» Stated exercise 1:
Can you repeat, word for word, the entries below starting at the line containing "Describe the element at coordinates (1539, 16)" and ending at the line containing "center [1281, 285]."?
» Stated exercise 2:
Could you continue the post below about the dependency scanner that maps findings to compliance frameworks, picking up after its last sentence?

» Excerpt to read:
BEGIN

I'm a cybersecurity engineer — 7 years in, currently a Security Policy Analyst, previously an Application Security Architect. I started building a SaaS product on the side and immediately hit a wall: how do I prove this thing is compliant without spending $50k on GRC tooling?
So I built the compliance mapping myself. Then I realized it was more useful than the SaaS it was meant to protect.
The problem
You run npm audit. You get 47 vulnerabilities. Now what?
Which ones violate SOC 2 controls? Which ones show up on a CMMC assessment? Which ones would a FedRAMP auditor flag? Nobody tells you that. You're supposed to figure it out by cross-referencing CVEs to CWEs to NIST controls to framework mappings — manually, in spreadsheets, on a Friday afternoon.
That's insane.
What I built
npx @cveriskpilot/scan@latest --preset startup
One command. No account. No API key. Runs offline.
It scans your dependencies, secrets, and IaC configs, then maps every finding to 6 compliance frameworks: NIST 800-53, SOC 2, CMMC, FedRAMP, OWASP ASVS, and SSDF.
Instead of just "lodash has CVE-2021-23337," you get:
- The CWE classification
- Which NIST 800-53 controls it violates
- The SOC 2, CMMC, and FedRAMP impact
- A severity-based verdict (true positive, false positive, needs review)

END

» The records:
BEGIN

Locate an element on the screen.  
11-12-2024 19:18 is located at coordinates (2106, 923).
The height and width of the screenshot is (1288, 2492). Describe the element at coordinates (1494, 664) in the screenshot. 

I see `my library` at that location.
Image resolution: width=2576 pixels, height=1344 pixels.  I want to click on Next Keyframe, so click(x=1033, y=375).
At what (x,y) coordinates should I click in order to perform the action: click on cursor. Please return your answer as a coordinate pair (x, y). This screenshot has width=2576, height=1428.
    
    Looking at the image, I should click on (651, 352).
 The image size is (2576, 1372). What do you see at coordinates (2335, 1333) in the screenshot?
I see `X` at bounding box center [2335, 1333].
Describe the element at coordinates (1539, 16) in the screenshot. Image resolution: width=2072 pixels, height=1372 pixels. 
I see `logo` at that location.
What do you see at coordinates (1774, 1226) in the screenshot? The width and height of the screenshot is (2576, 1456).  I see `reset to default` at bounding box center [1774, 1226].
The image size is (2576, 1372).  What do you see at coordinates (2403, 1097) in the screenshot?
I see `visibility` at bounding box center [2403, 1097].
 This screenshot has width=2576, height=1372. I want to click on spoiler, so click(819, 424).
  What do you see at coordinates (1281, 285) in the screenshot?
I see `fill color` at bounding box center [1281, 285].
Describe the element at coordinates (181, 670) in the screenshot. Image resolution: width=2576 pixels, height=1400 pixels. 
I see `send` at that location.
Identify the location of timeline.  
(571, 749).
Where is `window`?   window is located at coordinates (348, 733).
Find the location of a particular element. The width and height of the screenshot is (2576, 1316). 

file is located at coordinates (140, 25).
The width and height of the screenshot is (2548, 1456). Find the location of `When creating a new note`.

END

» Task output 1:
Describe the element at coordinates (1539, 16) in the screenshot. Image resolution: width=2072 pixels, height=1372 pixels. 
I see `logo` at that location.
What do you see at coordinates (1774, 1226) in the screenshot? The width and height of the screenshot is (2576, 1456).  I see `reset to default` at bounding box center [1774, 1226].
The image size is (2576, 1372).  What do you see at coordinates (2403, 1097) in the screenshot?
I see `visibility` at bounding box center [2403, 1097].
 This screenshot has width=2576, height=1372. I want to click on spoiler, so click(819, 424).
  What do you see at coordinates (1281, 285) in the screenshot?
I see `fill color` at bounding box center [1281, 285].

» Task output 2:
All in your terminal. JSON, SARIF, and Markdown output if you need it for CI/CD or reports.
Why I'm posting this
I've been building in a vacuum. The scanner works, it's on npm, but I haven't gotten much feedback from the people who would actually use it.
A few things I'd genuinely love input on:
- Is the terminal output too dense, or do you want all that detail?
- What package managers should I support next? (Currently: npm, yarn, pnpm, Go, pip)
- Would you actually use a GitHub Action wrapper for this?
- Does compliance mapping even matter to you, or is that only a concern when a prospect asks?
Try it
# scan current directory with startup preset
npx @cveriskpilot/scan@latest --preset startup
# just dependencies
npx @cveriskpilot/scan@latest --scan deps
# output as JSON
npx @cveriskpilot/scan@latest --preset startup --format json > results.json
Zero dependencies. Works on Node 20+. Takes about 30 seconds.
GitHub: devbrewster/cveriskpilot-scan
I'm a solo veteran founder building this bootstrapped from Texas. If this is useful to even one person who would've otherwise spent a weekend in spreadsheet hell — that's a win.
Tear it apart. I can take it.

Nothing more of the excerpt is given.